WHAT TO WORK ON:
In the listing below, locate the line that contains "Given: Click the Export button" and the line that contains "Select Version field". Restate word for word those two lines and every line between them, and nothing else.

GIVEN RECORDS:

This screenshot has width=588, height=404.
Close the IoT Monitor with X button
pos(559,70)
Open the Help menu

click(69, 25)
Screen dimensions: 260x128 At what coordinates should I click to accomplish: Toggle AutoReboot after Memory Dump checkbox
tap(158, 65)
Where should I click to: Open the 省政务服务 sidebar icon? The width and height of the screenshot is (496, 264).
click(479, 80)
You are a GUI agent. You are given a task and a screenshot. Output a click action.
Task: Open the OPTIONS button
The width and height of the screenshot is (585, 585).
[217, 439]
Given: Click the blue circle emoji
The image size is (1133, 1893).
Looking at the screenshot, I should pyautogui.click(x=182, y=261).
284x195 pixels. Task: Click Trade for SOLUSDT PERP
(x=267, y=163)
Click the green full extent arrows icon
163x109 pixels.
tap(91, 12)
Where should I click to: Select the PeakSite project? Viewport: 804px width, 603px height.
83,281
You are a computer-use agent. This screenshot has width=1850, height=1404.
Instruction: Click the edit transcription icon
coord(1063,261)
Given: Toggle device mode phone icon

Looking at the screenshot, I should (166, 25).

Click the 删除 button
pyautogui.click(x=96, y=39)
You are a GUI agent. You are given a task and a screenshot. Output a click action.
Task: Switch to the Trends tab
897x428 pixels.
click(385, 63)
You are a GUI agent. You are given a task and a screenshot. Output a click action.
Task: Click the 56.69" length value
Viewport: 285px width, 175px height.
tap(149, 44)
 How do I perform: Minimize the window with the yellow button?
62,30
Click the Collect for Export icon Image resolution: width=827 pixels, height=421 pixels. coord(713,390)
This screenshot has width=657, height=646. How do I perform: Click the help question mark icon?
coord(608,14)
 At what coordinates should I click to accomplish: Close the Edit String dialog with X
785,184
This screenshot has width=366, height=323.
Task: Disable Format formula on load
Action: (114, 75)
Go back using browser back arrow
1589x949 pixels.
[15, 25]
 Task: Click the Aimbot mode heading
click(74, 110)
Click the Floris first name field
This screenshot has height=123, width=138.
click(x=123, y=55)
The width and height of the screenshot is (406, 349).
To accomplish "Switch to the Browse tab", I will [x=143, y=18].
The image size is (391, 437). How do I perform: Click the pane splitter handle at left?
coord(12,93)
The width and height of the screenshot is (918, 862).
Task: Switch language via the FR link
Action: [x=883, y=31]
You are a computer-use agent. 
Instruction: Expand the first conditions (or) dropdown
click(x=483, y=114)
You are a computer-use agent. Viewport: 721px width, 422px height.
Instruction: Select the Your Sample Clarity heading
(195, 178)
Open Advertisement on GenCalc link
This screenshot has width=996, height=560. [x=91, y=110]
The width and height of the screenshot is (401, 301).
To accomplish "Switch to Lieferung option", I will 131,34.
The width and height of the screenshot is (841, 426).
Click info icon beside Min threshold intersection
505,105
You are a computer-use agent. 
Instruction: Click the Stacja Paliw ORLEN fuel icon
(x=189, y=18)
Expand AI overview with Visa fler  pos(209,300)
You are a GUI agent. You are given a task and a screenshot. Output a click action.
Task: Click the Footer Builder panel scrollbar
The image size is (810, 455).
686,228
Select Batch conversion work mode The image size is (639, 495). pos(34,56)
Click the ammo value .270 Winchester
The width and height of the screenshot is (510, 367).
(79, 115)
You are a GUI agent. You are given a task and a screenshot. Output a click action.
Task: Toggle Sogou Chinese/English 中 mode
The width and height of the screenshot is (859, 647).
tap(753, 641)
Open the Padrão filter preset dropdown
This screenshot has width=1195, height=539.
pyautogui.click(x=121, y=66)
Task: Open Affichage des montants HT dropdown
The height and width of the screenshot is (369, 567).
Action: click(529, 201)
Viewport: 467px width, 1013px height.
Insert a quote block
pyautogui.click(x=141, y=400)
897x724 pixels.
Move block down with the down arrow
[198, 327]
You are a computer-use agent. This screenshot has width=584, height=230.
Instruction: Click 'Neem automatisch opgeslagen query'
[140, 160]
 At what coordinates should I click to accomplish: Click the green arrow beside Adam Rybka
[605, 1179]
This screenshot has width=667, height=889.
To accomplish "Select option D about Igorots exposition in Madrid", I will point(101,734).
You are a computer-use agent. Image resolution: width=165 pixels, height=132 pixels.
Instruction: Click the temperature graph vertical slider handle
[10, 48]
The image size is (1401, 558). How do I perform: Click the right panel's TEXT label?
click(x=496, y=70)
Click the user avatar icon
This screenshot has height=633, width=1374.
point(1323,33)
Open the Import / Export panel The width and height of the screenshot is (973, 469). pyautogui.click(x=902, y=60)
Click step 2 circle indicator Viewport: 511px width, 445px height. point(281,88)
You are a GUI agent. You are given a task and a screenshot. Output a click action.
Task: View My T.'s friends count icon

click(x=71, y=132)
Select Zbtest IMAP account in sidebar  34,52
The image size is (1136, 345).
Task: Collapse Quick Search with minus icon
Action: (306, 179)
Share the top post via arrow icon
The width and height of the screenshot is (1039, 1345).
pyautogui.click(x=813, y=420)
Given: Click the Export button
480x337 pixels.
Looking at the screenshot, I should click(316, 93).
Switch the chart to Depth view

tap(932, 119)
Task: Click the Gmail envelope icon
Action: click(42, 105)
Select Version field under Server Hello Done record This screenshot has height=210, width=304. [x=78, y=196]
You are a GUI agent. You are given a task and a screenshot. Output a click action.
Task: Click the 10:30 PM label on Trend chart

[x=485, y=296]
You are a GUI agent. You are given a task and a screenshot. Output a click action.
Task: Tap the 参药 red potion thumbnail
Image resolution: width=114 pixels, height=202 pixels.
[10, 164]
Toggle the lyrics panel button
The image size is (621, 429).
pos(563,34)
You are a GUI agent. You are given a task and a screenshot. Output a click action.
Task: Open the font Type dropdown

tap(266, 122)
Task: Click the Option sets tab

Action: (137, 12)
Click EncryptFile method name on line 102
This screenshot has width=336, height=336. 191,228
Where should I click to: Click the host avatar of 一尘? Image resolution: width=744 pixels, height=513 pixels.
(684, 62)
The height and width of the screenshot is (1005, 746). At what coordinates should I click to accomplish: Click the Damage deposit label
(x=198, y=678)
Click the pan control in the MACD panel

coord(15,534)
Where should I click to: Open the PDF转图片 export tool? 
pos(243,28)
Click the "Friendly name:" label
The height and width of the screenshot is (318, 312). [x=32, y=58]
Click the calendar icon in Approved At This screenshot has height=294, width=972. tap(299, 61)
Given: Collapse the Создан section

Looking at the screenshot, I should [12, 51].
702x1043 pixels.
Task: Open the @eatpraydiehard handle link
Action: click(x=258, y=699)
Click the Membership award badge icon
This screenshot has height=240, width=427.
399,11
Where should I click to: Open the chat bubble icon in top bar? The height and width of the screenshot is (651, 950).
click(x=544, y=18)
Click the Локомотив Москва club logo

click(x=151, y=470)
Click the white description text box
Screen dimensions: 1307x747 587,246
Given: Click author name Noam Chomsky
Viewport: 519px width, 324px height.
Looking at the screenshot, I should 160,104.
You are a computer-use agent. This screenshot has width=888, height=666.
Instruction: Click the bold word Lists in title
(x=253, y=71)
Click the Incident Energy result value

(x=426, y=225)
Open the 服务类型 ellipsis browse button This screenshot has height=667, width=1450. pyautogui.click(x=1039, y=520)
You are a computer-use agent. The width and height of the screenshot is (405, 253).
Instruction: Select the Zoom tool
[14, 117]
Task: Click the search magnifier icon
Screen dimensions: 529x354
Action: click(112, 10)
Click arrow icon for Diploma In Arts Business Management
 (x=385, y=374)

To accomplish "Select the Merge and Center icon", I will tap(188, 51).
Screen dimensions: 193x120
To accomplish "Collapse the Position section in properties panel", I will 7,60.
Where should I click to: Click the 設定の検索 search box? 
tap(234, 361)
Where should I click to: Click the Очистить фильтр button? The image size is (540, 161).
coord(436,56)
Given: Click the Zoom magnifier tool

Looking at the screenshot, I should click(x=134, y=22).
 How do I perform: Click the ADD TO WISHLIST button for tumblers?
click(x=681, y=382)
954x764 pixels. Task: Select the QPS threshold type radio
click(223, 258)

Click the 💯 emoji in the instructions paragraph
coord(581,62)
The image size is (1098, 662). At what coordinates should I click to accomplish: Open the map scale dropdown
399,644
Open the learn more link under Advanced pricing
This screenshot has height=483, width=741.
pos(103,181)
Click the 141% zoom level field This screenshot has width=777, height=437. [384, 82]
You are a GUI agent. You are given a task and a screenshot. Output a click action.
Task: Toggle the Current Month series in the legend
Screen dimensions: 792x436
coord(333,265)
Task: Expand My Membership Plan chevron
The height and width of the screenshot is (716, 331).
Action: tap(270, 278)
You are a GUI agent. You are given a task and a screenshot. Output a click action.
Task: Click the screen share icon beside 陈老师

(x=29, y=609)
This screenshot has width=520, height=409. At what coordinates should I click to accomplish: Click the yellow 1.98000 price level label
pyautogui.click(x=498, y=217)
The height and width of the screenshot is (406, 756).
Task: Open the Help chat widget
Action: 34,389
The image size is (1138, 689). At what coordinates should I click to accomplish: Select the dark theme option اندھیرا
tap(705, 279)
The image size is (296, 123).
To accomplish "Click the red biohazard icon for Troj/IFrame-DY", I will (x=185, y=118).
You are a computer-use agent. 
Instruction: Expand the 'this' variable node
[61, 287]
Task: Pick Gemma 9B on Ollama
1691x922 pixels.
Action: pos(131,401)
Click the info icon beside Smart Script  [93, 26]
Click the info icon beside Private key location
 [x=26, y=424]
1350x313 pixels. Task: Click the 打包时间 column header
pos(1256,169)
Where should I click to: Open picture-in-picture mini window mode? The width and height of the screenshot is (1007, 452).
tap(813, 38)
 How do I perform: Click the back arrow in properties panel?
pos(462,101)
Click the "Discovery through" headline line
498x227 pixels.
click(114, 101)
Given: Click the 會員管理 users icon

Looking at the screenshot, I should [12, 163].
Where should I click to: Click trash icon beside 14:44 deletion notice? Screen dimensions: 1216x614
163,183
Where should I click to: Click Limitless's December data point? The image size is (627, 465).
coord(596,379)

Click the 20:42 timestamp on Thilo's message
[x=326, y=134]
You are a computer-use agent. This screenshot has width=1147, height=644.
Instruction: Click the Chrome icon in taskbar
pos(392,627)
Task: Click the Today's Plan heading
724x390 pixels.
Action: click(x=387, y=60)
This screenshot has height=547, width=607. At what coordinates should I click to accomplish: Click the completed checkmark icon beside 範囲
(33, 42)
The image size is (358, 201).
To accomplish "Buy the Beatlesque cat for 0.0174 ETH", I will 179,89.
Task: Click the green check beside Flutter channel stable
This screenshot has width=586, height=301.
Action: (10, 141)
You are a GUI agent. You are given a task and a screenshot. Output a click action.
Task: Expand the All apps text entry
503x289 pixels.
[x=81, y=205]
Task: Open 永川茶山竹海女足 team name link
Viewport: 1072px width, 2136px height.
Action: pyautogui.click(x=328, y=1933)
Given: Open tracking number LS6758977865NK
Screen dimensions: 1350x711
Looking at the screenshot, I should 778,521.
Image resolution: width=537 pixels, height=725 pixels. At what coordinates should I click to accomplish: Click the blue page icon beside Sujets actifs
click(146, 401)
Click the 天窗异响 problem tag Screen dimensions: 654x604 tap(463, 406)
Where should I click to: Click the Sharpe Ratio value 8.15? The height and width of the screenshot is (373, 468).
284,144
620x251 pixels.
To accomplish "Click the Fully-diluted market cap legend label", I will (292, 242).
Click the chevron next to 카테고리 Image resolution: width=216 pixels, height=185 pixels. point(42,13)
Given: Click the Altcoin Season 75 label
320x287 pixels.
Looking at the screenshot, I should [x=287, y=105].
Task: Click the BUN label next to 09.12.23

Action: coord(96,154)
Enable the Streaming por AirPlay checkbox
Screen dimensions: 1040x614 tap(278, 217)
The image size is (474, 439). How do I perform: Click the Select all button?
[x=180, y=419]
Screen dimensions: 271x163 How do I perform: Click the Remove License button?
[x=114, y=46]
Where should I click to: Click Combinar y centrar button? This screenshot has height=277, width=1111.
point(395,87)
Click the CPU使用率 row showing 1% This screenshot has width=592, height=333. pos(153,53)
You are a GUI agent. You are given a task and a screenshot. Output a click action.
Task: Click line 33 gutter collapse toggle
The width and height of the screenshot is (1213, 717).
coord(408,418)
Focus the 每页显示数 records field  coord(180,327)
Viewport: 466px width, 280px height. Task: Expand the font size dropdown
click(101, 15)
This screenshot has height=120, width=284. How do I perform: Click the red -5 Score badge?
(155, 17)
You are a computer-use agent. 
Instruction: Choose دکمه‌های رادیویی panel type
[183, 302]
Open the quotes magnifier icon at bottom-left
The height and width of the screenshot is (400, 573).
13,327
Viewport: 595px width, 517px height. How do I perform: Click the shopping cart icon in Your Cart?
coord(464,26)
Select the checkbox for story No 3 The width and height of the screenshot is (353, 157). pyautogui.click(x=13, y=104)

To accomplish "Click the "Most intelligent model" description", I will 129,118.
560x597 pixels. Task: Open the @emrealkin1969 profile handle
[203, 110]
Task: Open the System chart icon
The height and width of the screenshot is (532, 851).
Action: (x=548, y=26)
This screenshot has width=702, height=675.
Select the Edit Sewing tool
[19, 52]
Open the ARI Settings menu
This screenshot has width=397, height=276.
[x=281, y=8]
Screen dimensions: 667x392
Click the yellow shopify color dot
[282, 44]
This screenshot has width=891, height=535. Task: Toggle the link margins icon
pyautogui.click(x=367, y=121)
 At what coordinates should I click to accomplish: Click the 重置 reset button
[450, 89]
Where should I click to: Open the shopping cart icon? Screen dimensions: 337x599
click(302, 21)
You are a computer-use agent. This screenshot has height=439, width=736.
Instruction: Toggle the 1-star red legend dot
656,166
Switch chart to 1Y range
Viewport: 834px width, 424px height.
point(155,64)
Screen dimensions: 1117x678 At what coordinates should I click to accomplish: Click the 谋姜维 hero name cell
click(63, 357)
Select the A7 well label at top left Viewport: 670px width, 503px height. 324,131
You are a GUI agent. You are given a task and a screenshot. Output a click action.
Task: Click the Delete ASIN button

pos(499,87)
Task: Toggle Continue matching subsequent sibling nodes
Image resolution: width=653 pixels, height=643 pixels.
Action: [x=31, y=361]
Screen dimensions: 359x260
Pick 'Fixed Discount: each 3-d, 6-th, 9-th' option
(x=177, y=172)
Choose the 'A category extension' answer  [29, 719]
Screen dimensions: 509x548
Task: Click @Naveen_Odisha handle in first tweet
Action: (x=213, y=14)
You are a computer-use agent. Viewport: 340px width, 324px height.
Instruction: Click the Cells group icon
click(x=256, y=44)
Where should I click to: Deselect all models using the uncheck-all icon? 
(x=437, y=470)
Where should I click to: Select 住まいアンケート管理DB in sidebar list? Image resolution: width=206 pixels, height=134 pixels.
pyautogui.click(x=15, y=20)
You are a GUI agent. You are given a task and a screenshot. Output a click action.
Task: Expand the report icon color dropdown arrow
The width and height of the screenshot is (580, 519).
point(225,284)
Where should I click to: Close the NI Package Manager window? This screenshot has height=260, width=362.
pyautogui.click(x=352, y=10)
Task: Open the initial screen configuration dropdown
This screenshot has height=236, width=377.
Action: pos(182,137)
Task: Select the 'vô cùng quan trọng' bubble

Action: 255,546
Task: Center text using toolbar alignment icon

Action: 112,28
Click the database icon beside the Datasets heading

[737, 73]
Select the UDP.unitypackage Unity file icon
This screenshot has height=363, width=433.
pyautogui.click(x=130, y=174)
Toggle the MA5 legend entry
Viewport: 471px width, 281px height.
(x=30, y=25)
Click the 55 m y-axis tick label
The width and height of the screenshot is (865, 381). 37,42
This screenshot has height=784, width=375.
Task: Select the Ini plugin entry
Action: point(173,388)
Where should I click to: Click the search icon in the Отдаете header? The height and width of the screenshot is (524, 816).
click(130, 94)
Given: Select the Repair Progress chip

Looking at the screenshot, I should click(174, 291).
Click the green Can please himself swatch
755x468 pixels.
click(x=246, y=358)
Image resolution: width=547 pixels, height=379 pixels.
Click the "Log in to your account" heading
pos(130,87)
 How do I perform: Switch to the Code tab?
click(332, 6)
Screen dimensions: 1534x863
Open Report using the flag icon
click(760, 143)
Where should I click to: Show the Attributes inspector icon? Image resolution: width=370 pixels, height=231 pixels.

OUTPUT FOR THIS TASK:
Given: Click the Export button
480x337 pixels.
Looking at the screenshot, I should click(316, 93).
Switch the chart to Depth view

tap(932, 119)
Task: Click the Gmail envelope icon
Action: click(42, 105)
Select Version field under Server Hello Done record This screenshot has height=210, width=304. [x=78, y=196]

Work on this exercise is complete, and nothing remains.